Четыре стихотворения Ахматовой в «Аполлоне» появились в тот год уже, пожалуй, после возвращения Гумилева, но в целом он, вероятно, прав, нежный женолюб Маковский… Ахматова не нуждалась в советах авторитетного мэтра поэзии, вдобавок еще и приходившегося ей мужем. В ее стихах сразу открылось то, в отсутствии чего упрекали тогда (и упрекают до сих пор) самого Гумилева, – подлинная лирика, «глубоко-пережитое чувство», по выражению того же Маковского. А ведь даже благожелательный Брюсов, которому молодой Гумилев так преданно подражал, сетовал, что стихи его отстают от роста его души. Лишь в самых последних стихах так и не дожившего, по мнению многих, до подлинной зрелости Гумилева (причем в стихах об Анне, конечно) проявилось умение выразить поэтически свои чувства, свою боль. А его молодая жена с таких стихов начала, и слава сопровождала ее уже с первых шагов: достаточно сказать, что среди первых ее напечатанных, «аполлоновских», стихов был «Сероглазый король», которого твердили наизусть и пели по всей России, непременного исполнения которого, как рассказывает Вертинский, требовали от него даже в глухой бессарабской деревне.
Портрет Николая Гумилева. Художник Ольга Делла-Вос-Кардовская. 1909 г.
Ты помнишь, у облачных впадин
С тобою нашли мы карниз,
Где звезды, как горсть виноградин,
Стремительно падали вниз?
Теперь, о скажи, не бледнея,
Теперь мы с тобою не те,
Быть может, сильней и смелее,
Но только чужие мечте.
(Николай Гумилев, 1910 г.)

▸ Записи с указанием на текст и элементы
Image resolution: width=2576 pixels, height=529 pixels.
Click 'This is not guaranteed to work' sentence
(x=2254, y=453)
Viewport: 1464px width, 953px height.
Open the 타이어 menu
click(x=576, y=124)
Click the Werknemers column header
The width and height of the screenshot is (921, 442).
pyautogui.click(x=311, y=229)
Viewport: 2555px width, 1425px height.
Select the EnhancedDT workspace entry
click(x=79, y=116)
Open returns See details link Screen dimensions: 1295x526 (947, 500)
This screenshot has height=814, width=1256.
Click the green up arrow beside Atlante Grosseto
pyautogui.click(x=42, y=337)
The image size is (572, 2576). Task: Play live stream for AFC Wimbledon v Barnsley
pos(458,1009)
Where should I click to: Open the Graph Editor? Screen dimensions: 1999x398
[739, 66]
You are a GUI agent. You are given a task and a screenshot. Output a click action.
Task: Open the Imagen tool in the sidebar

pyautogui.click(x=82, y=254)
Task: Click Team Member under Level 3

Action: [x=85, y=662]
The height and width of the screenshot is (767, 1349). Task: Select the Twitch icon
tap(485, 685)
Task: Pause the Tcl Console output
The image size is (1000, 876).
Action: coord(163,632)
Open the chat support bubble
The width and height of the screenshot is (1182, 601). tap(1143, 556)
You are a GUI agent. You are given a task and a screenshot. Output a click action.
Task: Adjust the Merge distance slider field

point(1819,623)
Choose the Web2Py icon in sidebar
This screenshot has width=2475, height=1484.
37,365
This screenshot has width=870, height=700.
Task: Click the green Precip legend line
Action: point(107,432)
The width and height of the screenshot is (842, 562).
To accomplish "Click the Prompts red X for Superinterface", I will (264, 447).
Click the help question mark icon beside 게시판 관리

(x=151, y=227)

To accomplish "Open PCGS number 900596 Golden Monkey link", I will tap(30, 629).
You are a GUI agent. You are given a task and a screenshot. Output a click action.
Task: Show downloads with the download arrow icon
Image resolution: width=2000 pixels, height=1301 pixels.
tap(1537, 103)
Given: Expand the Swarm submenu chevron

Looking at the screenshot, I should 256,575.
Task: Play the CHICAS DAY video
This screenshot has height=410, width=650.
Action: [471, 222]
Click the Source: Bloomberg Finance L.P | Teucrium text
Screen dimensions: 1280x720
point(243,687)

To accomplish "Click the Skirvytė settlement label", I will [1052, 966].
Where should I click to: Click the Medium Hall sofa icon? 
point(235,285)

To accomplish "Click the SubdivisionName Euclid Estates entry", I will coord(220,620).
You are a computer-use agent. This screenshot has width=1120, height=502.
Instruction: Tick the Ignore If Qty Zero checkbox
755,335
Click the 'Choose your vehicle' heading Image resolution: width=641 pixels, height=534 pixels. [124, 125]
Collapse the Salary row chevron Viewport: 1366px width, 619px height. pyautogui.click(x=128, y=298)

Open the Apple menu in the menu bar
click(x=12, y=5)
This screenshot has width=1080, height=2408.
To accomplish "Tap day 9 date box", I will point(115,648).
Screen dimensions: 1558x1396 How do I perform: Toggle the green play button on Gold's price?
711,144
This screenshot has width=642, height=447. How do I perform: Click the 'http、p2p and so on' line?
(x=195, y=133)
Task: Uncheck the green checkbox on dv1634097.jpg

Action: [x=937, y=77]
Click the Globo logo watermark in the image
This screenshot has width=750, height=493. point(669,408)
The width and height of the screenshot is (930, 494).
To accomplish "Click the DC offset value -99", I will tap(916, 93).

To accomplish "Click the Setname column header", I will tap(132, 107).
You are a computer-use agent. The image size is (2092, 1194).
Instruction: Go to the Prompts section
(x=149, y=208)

▸ ЧТО НУЖНО СДЕЛАТЬ
(A) Извлеките из фрагмента о Гумилеве и Ахматовой часть между словами «Портрет Николая Гумилева.» и «Стремительно падали вниз?» включительно.
(B) Ответьте по фрагменту о Гумилеве и Ахматовой на вопросы:
(i) Где, по рассказу Вертинского, от него требовали исполнить «Сероглазого короля»?
(ii) В каком году написан портрет Николая Гумилева работы Ольги Делла-Вос-Кардовской?
(iii) С чем сравниваются звезды в стихотворении Гумилева 1910 года?

▸ РЕШЕНИЯ ЗАДАЧ
(A)
Портрет Николая Гумилева. Художник Ольга Делла-Вос-Кардовская. 1909 г.
Ты помнишь, у облачных впадин
С тобою нашли мы карниз,
Где звезды, как горсть виноградин,
Стремительно падали вниз?

(B)
(i) В глухой бессарабской деревне.
(ii) В 1909 году.
(iii) С горстью виноградин.